=== Begin Enclosure ===
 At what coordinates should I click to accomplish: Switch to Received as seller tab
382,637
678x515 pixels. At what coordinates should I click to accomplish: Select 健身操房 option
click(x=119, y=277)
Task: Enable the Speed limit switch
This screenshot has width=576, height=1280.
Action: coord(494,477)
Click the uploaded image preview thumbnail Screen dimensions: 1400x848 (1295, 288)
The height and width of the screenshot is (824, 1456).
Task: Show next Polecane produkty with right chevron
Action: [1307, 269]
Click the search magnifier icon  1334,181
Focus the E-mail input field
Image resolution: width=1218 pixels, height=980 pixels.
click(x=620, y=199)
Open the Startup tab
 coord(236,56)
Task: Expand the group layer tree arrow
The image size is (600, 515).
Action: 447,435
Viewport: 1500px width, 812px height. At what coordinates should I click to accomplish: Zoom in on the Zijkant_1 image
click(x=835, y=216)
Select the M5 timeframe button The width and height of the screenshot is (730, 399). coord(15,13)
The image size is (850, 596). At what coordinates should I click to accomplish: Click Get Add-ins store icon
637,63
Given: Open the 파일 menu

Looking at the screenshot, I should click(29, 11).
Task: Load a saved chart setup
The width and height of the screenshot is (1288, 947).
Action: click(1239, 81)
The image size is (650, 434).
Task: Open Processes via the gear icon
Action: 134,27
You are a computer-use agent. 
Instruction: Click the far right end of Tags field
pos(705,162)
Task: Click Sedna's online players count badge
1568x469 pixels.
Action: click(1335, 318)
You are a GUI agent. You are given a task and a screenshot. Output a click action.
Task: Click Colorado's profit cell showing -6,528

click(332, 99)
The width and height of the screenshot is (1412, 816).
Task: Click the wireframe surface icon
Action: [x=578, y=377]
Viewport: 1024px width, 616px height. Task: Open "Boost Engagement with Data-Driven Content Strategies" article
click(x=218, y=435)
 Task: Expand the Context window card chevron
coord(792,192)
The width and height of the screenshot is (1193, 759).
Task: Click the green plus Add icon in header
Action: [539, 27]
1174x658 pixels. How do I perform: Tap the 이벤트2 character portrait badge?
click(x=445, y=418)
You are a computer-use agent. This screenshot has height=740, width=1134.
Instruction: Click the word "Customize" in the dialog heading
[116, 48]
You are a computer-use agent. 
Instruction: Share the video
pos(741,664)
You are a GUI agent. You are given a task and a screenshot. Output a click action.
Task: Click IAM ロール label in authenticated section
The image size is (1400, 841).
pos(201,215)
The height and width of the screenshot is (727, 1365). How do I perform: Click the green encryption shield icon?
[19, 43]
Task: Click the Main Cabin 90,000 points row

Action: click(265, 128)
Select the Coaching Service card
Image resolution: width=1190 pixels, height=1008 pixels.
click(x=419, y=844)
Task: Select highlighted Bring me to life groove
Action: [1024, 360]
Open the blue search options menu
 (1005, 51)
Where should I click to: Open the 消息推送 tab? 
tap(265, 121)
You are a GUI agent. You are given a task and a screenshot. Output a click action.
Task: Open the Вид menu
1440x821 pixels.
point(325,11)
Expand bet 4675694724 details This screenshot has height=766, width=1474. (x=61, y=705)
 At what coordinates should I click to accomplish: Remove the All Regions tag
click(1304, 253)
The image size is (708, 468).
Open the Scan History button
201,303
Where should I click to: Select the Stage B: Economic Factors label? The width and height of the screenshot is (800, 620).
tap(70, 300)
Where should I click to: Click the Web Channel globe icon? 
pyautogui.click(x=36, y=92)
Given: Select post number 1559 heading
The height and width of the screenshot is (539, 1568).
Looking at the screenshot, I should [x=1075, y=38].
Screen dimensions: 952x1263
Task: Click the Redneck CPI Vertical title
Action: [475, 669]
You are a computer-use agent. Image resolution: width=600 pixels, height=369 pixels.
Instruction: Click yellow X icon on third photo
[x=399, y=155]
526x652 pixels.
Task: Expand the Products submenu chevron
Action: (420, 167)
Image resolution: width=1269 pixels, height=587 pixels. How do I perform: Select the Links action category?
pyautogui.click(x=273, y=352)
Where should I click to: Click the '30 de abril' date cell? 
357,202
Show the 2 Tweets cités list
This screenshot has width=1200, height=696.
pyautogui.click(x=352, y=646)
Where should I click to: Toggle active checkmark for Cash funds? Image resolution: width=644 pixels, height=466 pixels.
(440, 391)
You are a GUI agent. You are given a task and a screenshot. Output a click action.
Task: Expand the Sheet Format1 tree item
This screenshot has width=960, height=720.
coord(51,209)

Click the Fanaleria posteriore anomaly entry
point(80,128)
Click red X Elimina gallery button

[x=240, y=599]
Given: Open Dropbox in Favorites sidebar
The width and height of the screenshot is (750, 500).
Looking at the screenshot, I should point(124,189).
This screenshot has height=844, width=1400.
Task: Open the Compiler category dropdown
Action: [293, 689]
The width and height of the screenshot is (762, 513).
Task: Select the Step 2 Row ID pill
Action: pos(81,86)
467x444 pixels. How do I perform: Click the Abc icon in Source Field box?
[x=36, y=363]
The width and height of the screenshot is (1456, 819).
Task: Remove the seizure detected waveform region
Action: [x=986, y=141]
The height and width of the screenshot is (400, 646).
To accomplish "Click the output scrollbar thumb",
=== End Enclosure ===
**Work to be completed**.
Please give back exactly the lines of this listing beginning at the line with "Where should I click to: Click the Web" and ending with the line with "The height and width of the screenshot is (400, 646).", both included, and nothing else.

**Result for this exercise**.
Where should I click to: Click the Web Channel globe icon? 
pyautogui.click(x=36, y=92)
Given: Select post number 1559 heading
The height and width of the screenshot is (539, 1568).
Looking at the screenshot, I should [x=1075, y=38].
Screen dimensions: 952x1263
Task: Click the Redneck CPI Vertical title
Action: [475, 669]
You are a computer-use agent. Image resolution: width=600 pixels, height=369 pixels.
Instruction: Click yellow X icon on third photo
[x=399, y=155]
526x652 pixels.
Task: Expand the Products submenu chevron
Action: (420, 167)
Image resolution: width=1269 pixels, height=587 pixels. How do I perform: Select the Links action category?
pyautogui.click(x=273, y=352)
Where should I click to: Click the '30 de abril' date cell? 
357,202
Show the 2 Tweets cités list
This screenshot has width=1200, height=696.
pyautogui.click(x=352, y=646)
Where should I click to: Toggle active checkmark for Cash funds? Image resolution: width=644 pixels, height=466 pixels.
(440, 391)
You are a GUI agent. You are given a task and a screenshot. Output a click action.
Task: Expand the Sheet Format1 tree item
This screenshot has width=960, height=720.
coord(51,209)

Click the Fanaleria posteriore anomaly entry
point(80,128)
Click red X Elimina gallery button

[x=240, y=599]
Given: Open Dropbox in Favorites sidebar
The width and height of the screenshot is (750, 500).
Looking at the screenshot, I should point(124,189).
This screenshot has height=844, width=1400.
Task: Open the Compiler category dropdown
Action: [293, 689]
The width and height of the screenshot is (762, 513).
Task: Select the Step 2 Row ID pill
Action: pos(81,86)
467x444 pixels. How do I perform: Click the Abc icon in Source Field box?
[x=36, y=363]
The width and height of the screenshot is (1456, 819).
Task: Remove the seizure detected waveform region
Action: [x=986, y=141]
The height and width of the screenshot is (400, 646).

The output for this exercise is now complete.